De même que le changement climatique n’est qu’une partie d’une crise écologique beaucoup plus large, l’écodharma n’est qu’une petite partie du bouddhisme socialement engagé, et l’indifférence ou la résistance à l’écodharma fait partie du problème plus vaste du bouddhisme socialement engagé aux États-Unis. Dans le sillage de la grande récession de 2008, les deux plus grandes organisations du bouddhisme engagé, le Buddhist Peace Fellowship et les Zen Peacemakers, ont failli s’effondrer suite à une réduction importante de leurs soutiens financiers. Depuis, elles continuent de lutter, souvent efficacement, malgré des moyens considérablement réduits. En revanche, il est notable que d’autres institutions bouddhistes prospèrent financièrement. Au cours des dernières années, par exemple, Spirit Rock en Californie du Nord a pu recueillir les fonds nécessaires à un programme de développement de plusieurs millions de dollars. Constater cette différence n’est nullement une critique de ce succès, mais le contraste de soutien public est frappant. Des sommes considérables sont disponibles pour certains centres de méditation bien connus, mais pas pour des organisations qui cherchent à promouvoir les implications sociales et écologiques des enseignements du bouddhisme.

Cela ne veut pas dire que le bouddhisme socialement engagé ait échoué. D’une certaine manière, il est victime de son propre succès au sens où certaines formes de services – travail en prison, soins palliatifs, cuisine pour personnes sans abri, etc. – sont maintenant reconnues comme un élément, et parfois même un élément important, de la voie bouddhiste. Notez qu’il s’agit la plupart du temps d’individus qui aident d’autres individus. Il me semble que les bouddhistes de la dernière génération réussissent beaucoup mieux à secourir les gens qui se noient mais – et c’est là le problème – nous n’avons guère fait de progrès quand il s’agit de demander pourquoi tant de gens se noient. Si les groupes bouddhistes dans les prisons aident des détenus parfois très désireux d’en apprendre davantage sur le bouddhisme, ils ne font rien pour remédier aux problèmes structurels de notre système de justice pénale, tels que les disparités raciales et le surpeuplement. En 2014, le nombre d’enfants sans domicile fixe fréquentant les écoles des États-Unis a atteint un nouveau record : environ 1,36 million, pratiquement le double du nombre enregistré en 2006-2007. Comment se fait-il que le pays le plus riche de l’histoire de l’humanité compte autant d’écoliers sans abri et connaisse la population carcérale la plus nombreuse du monde ?

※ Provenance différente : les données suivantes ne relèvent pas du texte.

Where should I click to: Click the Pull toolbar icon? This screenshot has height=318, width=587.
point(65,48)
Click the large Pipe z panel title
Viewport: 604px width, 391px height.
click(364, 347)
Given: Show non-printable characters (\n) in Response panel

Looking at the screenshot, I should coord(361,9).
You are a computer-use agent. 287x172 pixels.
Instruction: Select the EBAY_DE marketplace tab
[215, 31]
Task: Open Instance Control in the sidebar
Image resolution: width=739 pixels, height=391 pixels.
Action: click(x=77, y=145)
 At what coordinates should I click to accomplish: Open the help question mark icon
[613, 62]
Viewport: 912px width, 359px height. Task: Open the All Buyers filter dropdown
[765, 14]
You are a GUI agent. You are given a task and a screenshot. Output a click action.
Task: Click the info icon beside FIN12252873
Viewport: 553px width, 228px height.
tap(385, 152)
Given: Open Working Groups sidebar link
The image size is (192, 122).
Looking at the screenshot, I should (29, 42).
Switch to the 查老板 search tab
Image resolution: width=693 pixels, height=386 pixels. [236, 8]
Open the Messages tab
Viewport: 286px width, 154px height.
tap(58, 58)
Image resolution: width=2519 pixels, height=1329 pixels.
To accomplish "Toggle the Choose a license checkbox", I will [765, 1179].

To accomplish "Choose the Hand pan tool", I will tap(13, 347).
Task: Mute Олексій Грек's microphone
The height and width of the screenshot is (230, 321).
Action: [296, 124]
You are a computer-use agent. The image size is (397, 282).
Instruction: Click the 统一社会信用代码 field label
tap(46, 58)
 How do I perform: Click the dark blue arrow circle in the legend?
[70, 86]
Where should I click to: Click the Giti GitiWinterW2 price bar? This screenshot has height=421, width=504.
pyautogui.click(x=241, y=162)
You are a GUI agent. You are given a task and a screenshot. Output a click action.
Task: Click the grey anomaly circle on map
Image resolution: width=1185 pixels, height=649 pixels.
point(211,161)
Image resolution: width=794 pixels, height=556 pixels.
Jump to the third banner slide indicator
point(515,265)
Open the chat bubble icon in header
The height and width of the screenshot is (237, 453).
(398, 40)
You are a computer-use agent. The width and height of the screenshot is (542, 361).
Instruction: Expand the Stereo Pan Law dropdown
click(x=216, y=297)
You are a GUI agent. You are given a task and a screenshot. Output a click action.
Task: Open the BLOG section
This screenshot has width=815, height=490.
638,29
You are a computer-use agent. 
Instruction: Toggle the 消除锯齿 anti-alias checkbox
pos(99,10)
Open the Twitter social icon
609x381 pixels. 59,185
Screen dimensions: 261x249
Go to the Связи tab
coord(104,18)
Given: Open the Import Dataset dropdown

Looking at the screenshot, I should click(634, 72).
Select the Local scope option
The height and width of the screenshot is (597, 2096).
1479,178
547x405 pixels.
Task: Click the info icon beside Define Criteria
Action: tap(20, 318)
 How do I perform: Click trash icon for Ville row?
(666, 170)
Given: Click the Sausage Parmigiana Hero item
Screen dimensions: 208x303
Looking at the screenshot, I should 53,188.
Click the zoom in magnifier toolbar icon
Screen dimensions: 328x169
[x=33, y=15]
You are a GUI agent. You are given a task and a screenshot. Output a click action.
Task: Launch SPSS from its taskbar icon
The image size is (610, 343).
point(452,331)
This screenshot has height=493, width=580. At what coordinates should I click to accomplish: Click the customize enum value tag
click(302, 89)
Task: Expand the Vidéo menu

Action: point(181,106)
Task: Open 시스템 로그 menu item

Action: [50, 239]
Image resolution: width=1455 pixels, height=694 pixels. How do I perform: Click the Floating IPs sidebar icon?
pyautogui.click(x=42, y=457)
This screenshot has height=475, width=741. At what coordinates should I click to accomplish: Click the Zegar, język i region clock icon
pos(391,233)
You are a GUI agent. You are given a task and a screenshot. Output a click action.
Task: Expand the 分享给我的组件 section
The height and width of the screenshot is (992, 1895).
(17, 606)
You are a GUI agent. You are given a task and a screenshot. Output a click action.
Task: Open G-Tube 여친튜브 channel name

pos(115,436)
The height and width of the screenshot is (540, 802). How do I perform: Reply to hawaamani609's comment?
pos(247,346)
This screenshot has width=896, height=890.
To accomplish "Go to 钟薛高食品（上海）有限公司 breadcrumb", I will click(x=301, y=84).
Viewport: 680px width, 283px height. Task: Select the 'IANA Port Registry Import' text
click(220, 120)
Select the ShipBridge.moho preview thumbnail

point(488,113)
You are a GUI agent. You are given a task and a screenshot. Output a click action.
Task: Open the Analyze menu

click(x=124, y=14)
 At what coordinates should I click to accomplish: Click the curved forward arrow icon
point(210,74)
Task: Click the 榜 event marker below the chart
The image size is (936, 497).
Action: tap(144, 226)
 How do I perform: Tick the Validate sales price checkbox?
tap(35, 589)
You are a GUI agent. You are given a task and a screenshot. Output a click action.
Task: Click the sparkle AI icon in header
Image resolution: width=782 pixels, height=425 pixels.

Secourir les gens qui se noient est ce que les bouddhistes font le mieux, car c’est un domaine privilégié du bouddhisme traditionnel. On nous apprend à nous défaire de nos idées préconçues au profit d’une expérience plus immédiate de ce qui a lieu ici et maintenant. Par exemple, si nous rencontrons une personne sans abri qui souffre, nous sommes censés réagir avec compassion. Mais comment réagir avec compassion au système social qui produit de plus en plus de personnes sans abri ? L’analyse des institutions et l’évaluation des politiques impliquent une conceptualisation que les pratiques bouddhistes traditionnelles n’encouragent pas.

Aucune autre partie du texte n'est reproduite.